Opener “Flatliners” starts and ends with a welcome peal of feedback and lurches into a Sabbath-esque riff that grapples for traction with treacle-like bass, and a crazy drum roll is thrown in for good measure. Pajo is playing everything on all tracks and this is a reminder of how skilled he is. The following track is the complete antithesis, “The Love Particle” being a bizarre digital cut and paste of found sounds merged into a rudimentary rhythm interspersed with declarations of love from his two small children, an arresting idea that is then washed away by the glorious and spectral guitar of “Adore, A Jar”, replete with a pedestrian rhythm box which could have been plucked from the first Aerial M album.


Elsewhere, we find fleeting, gossamer-like ambient drift; quasi-classical acoustic meditations; classic chiming, starstrewn post-rock; and even churning post-hardcore riffage.

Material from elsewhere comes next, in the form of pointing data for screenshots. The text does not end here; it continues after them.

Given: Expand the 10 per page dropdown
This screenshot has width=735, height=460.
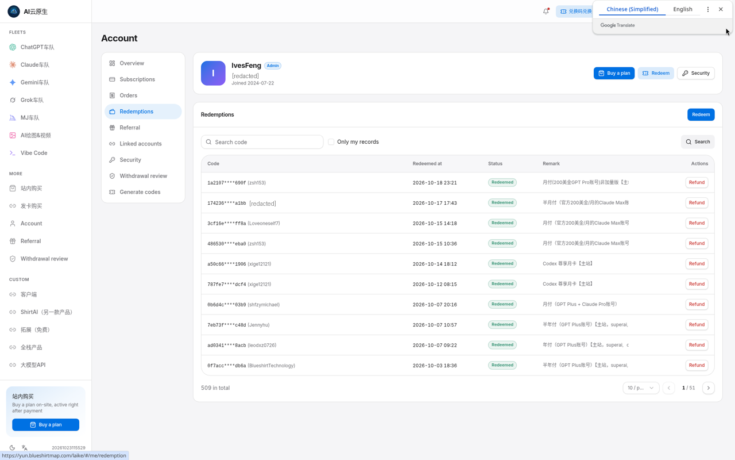Looking at the screenshot, I should tap(641, 388).
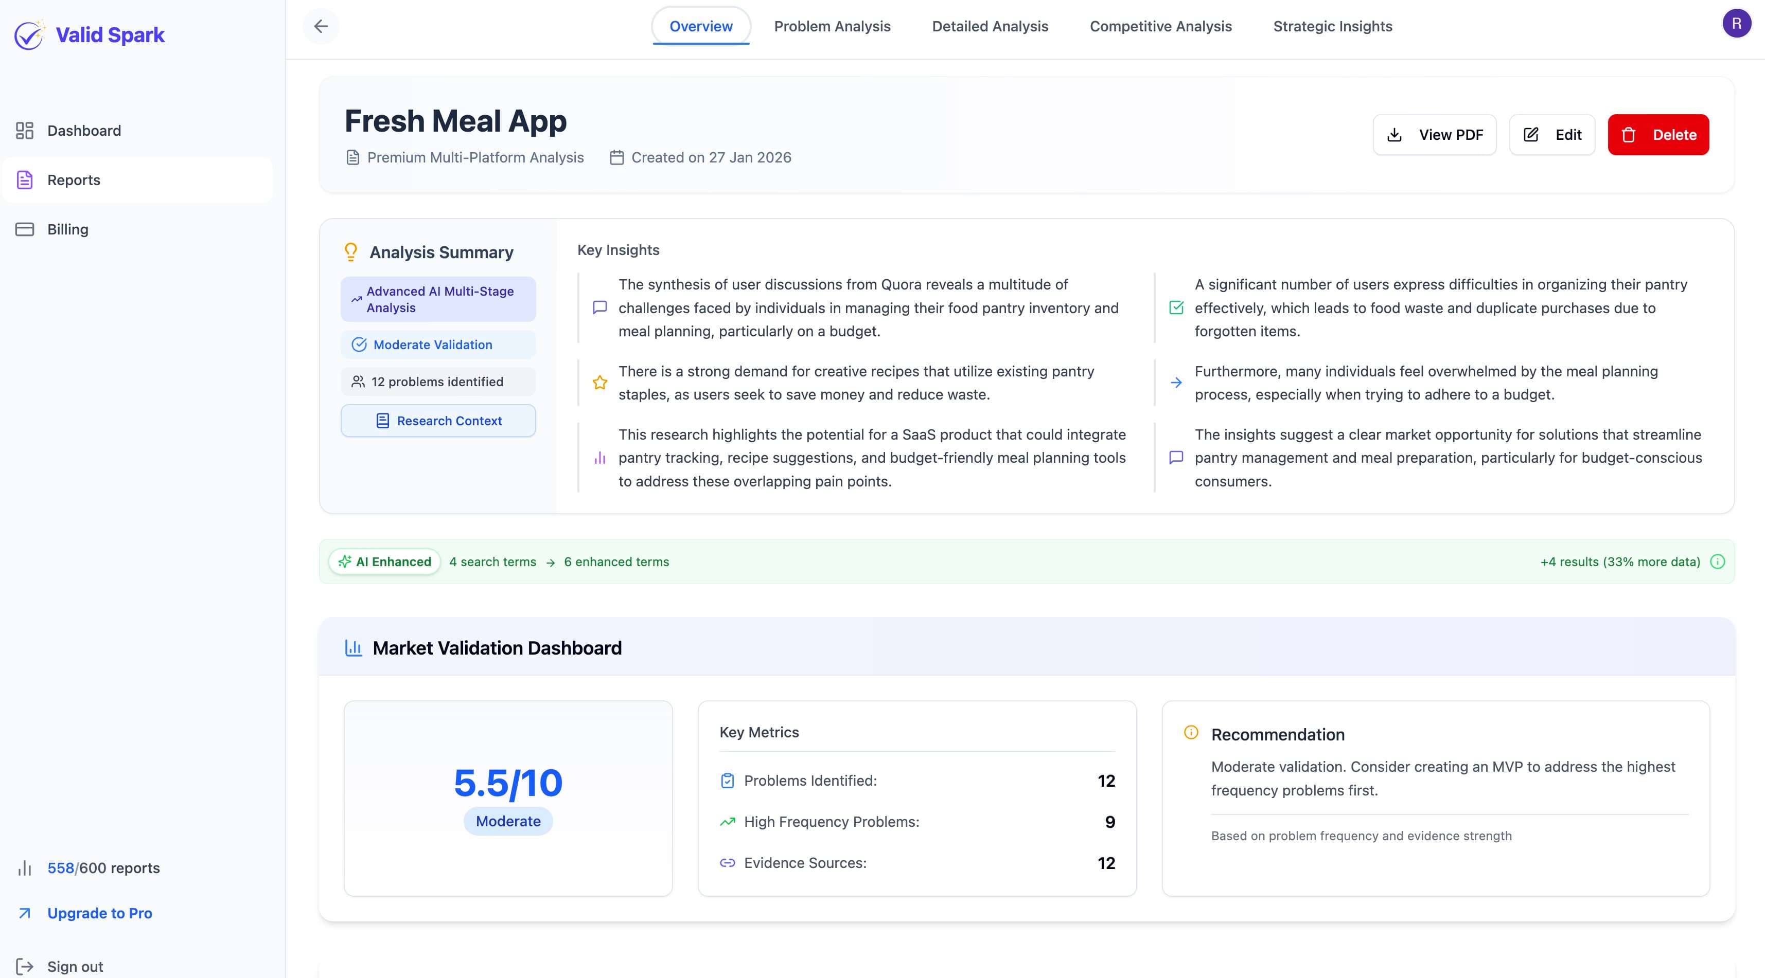The image size is (1765, 978).
Task: Open the Strategic Insights tab
Action: pyautogui.click(x=1333, y=26)
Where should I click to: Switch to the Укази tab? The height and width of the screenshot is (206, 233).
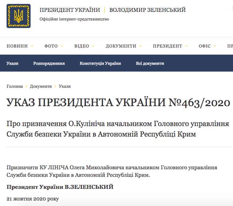pos(12,63)
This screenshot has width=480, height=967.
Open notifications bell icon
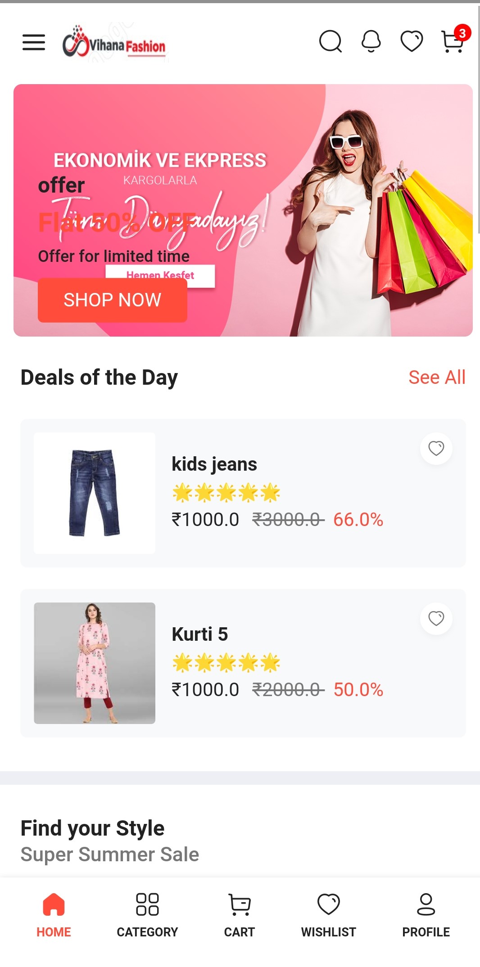click(x=371, y=42)
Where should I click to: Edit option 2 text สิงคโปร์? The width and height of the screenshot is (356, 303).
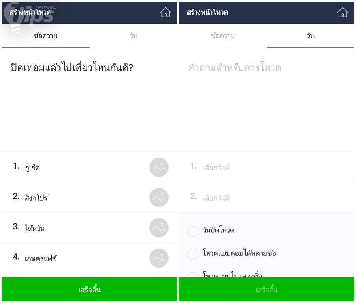pos(36,198)
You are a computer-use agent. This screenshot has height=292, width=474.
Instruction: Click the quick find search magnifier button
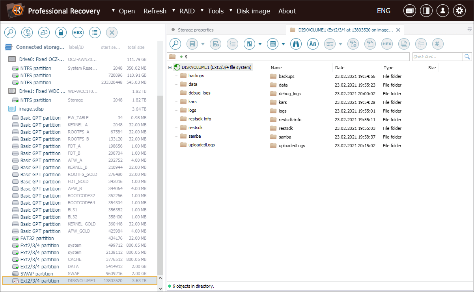tap(467, 57)

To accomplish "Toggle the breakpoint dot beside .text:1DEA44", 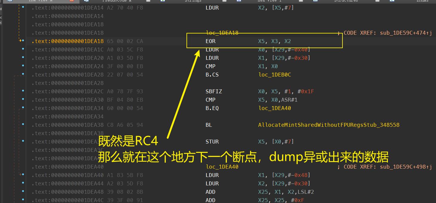I will [x=23, y=183].
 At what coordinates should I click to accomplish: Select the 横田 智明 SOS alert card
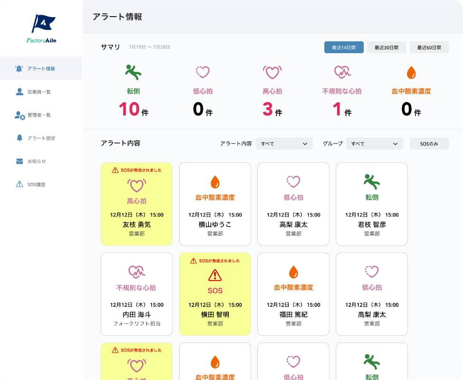click(x=215, y=294)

It is a dizzying and butterfly-like array of tastes and styles that finishes with the only vocal track on the album, a rather poignant arrangement of the traditional “Little Girl”, the lyric “Little girl, teach me how to laugh again” seeming particularly resonant. His voice is better then I remember, bringing to mind a slightly gruffer Bill Callaghan, but halfway through what is a fairly meditative track, an electric guitar solo bursts out like the first rays of morning sun and we are reminded of just why he was so revered as a guitarist of J Mascis-like rarity and expressivity.

It is a heart-warming ending and we can only hope that it is a taste of things to come on his road to recovery. If you are a fan of any of his previous incarnations, or just want something non-conformist and personal, this could be it. It is short but incredibly sweet and I for one am thrilled at his return.